The diplomatic signals of Beijing’s discomfort have been too obvious. In early October 2024, Xi Jinping had pointedly omitted the traditional reference to North Korea as “friendly neighboring state” when replying to Kim’s congratulatory message on the 75th anniversary of the PRC. Experts described this as Beijing’s policy paralysis, saying that every option was a bad option as Beijing could not afford to lose its sway over Kim to Russia or to destabilize this nuclear power next door or, worse, to see Europe’s war imported into Asia.
But Kim continues to defy Beijing. In May 2024, with Premier Li Qiang in Seoul to attend the China-Japan-South Korea summit, North Korea’s launch of a military satellite showcasing its deepening military cooperation with Russia was a direct signal to China. The impact was visible in the readout from the Xi-Kim September 2025 meeting that conspicuously omitted any mention of “denuclearization,” which was in contrast to all their past five summits.
This marked the backdrop of Xi’s visit to Pyongyang, which also marked the 65th anniversary of the China-North Korea Treaty of 1961. Not only was Xi accompanied by senior leaders Cai Qi and Wang Yi, but the latter had even made a preparatory visit to Pyongyang two months earlier.
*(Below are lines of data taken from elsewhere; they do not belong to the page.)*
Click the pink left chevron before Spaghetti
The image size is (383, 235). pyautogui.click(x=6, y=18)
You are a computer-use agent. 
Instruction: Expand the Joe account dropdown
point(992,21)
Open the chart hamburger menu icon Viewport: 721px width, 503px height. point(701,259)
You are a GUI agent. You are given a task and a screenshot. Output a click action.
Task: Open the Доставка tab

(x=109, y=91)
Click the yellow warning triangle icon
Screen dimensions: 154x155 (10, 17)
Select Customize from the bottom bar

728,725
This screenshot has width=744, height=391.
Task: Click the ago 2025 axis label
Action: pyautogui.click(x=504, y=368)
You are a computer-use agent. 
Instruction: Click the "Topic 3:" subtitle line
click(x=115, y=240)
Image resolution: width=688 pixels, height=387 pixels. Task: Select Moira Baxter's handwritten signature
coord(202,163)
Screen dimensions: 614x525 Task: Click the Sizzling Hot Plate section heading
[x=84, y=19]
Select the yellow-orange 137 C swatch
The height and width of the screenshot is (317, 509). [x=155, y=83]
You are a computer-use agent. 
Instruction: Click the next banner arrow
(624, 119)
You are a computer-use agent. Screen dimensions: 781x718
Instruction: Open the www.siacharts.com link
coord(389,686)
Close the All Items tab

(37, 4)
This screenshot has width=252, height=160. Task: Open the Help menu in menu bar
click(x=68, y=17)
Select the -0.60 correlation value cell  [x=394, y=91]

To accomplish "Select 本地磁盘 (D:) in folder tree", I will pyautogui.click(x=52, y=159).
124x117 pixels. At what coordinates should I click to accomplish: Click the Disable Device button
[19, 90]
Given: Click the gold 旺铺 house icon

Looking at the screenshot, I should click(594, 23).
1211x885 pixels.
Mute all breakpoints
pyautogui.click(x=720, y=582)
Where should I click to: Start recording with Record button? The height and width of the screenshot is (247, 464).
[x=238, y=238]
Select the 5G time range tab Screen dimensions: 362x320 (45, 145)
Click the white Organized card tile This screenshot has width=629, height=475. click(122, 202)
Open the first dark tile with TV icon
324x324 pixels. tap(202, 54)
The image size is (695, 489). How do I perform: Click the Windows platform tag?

Xi even penned an article for a North Korean newspaper describing bilateral relations as being at a “new historical starting point.”
On the eve of Xi’s visit, China resumed direct passenger train services and Air China flights to Pyongyang six years after they had sealed borders during the pandemic.
Xi optics vs Kim’s leverages
The optics of Xi’s visit therefore were less about friendship and more about leverage. According to experts, chances of Xi reviving his red line on denuclearization or on North Korea’s proximity to Putin were unlikely. Perhaps the visit was no more than Xi giving Kim a readout on his Trump summit and a signal that China, not Russia, remains Kim’s key ally. That Beijing feels compelled to make such an argument is itself the most eloquent measure of Kim’s growing leverages.
Kim has transformed this relationship from dependency to bargaining. North Korea’s growing nuclear arsenal, estimated at about 150 warheads, is projected to surpass 400 by 2040. The cumulative cryptocurrency theft by North Korea’s Lazarus Group hackers now exceeds USD 6 billion attributed to incidents since 2017; a sanctions-proof, borderless revenue stream funding his missile program. Kim has battle-tested troops and mutual defense pacts with China and Russia and aspirations to BRICS membership.
Kim is not a hermit anymore. He is a pivot point in a fracturing world order with great powers queuing up to prove it. This makes President Xi’s Pyongyang visit this week more reflective of Chinese anxieties. And for Kim, these anxieties are the greatest asset he has ever possessed.